From the Cerebras blog post: "Trained using the Chinchilla formula, these models provide the highest accuracy for a given compute budget."

From the LLaMA paper: "The focus of this work is to train a series of language models that achieve the best possible performance at various inference budgets, by training on more tokens than what is typically used."

gpm · on March 28, 2023

Is there a benchmark comparing the two that I missed?

Edit: The huggingface page has 0-shot benchmarks which you can compare against the llama paper

https://huggingface.co/cerebras/Cerebras-GPT-13B

https://arxiv.org/pdf/2302.13971.pdf

freeqaz · on March 28, 2023

I'm on mobile and struggled to compare these two tables properly. Would you mind posting a summary of your findings?

Here are some values but I don't know what they mean. LLama 60B on the left, Cerebras 13B on the right.

PiQA: 82.8 / 76.6 WinoGrade: 77.0 / 64.6 ARC-e: 78.9 / 71.4

gpm · on March 28, 2023

Really short summary: LLaMa is better, even smaller LLaMa models.

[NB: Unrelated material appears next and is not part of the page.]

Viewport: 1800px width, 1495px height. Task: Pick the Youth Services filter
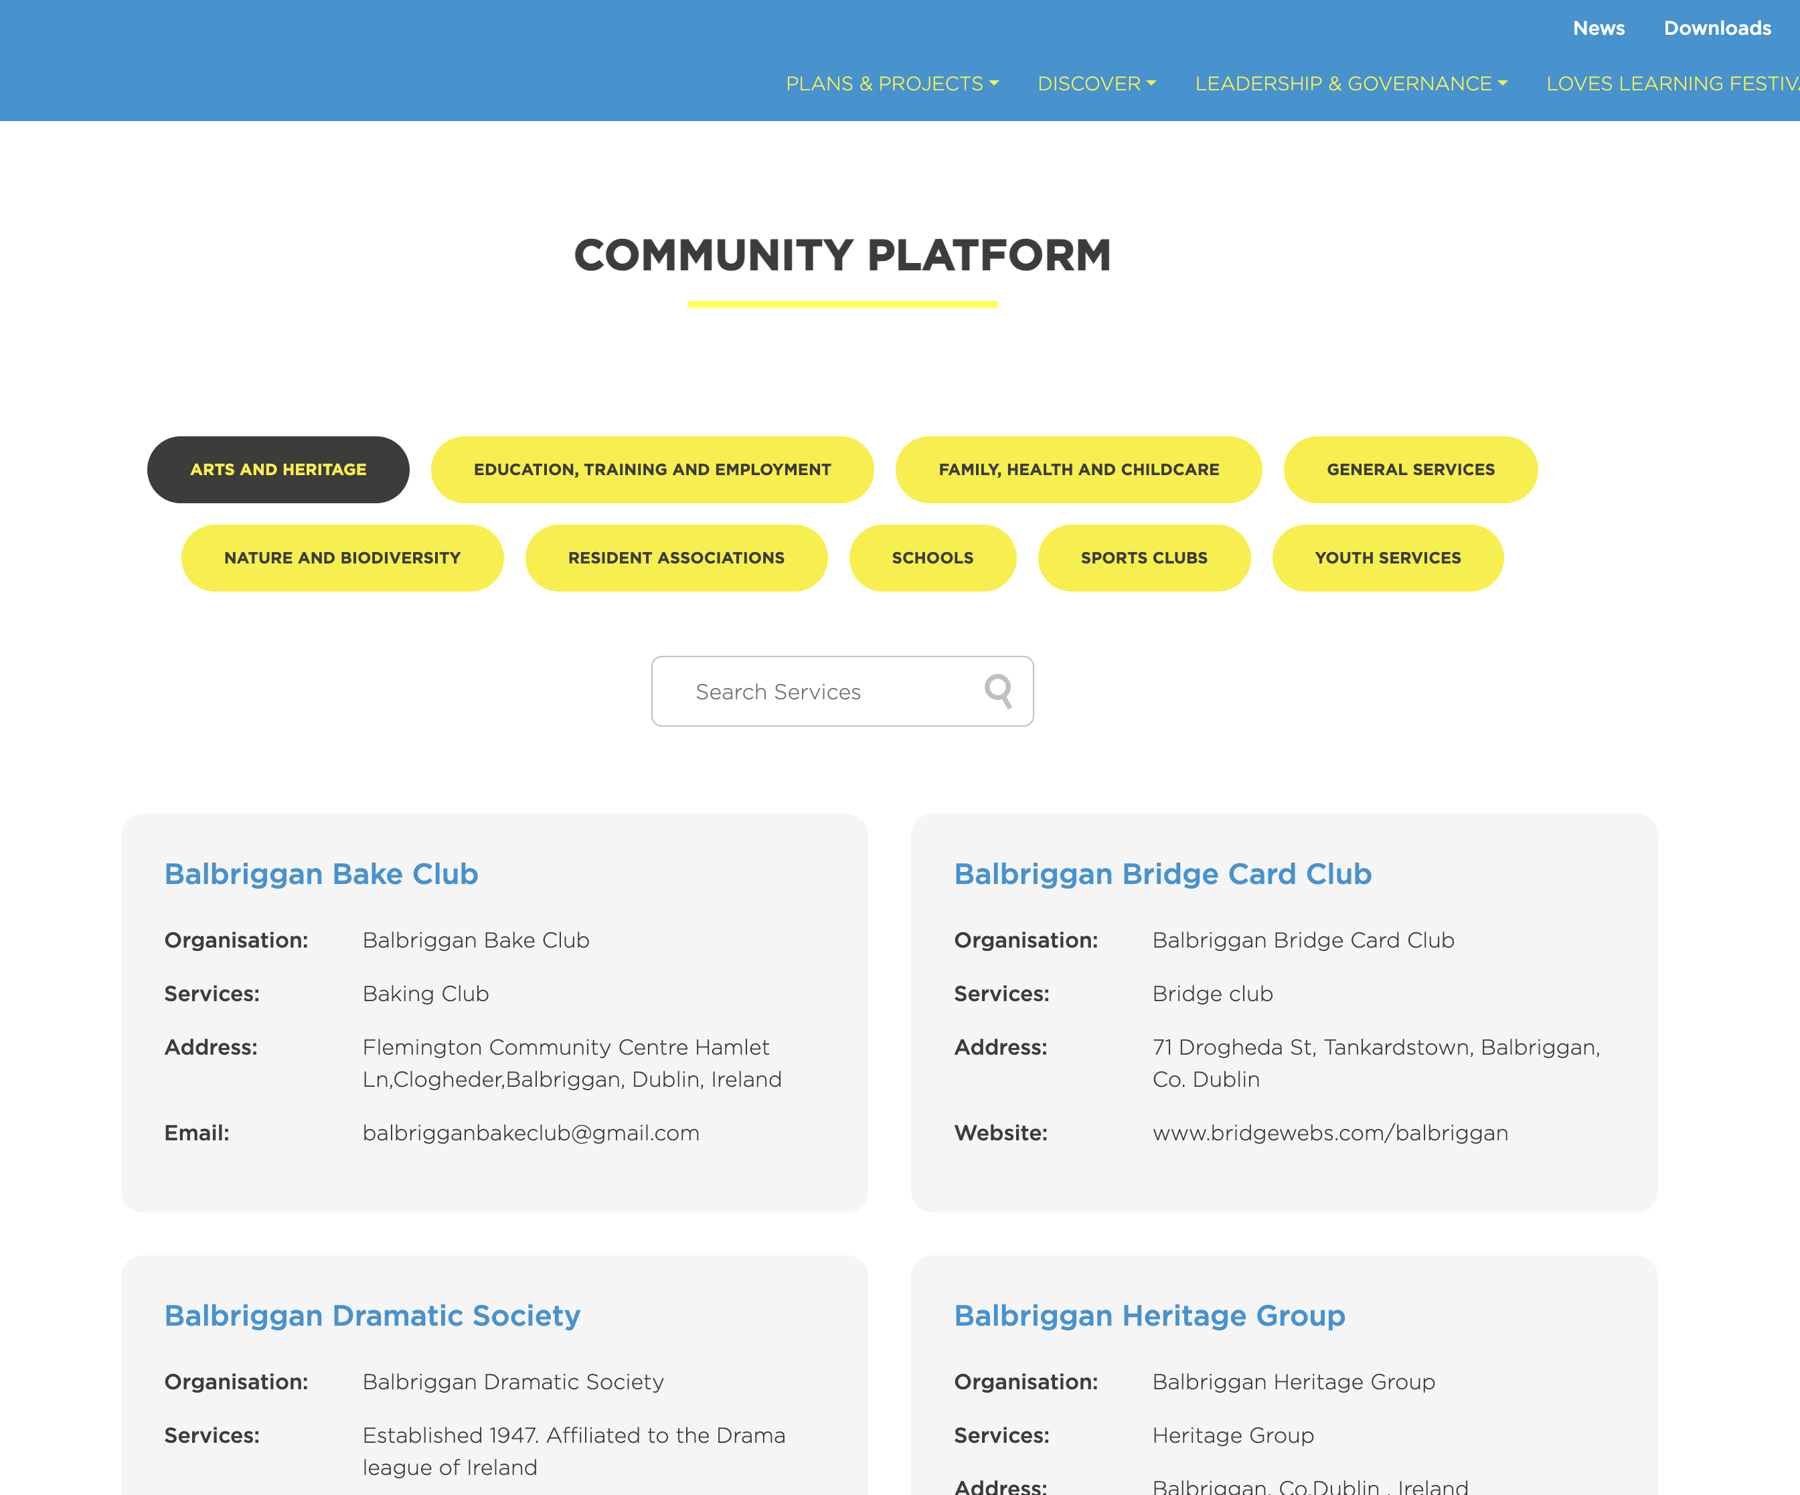click(x=1387, y=558)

Table format: Benchmark, Cerebras 13B, LLama 7B, LLama 13B, LLama 60B

HellaSwag, 51.3, 76.1, 79.2, 84.2

Piqa, 76.6, 79.8, 80.1, 82.8

Wino-Grande, 64.6, 70.1, 73.0, 77.0

Arc-e, 71.4, 72.8, 74.8, 78.9

Arc-c, 36.7, 47.6, 52.7, 56.0

OpenBookQA, 28.6, 57.2, 56.4, 60.2

jumpCastle · on March 28, 2023

Looks like llama 7b was trained on 4 times more tokens.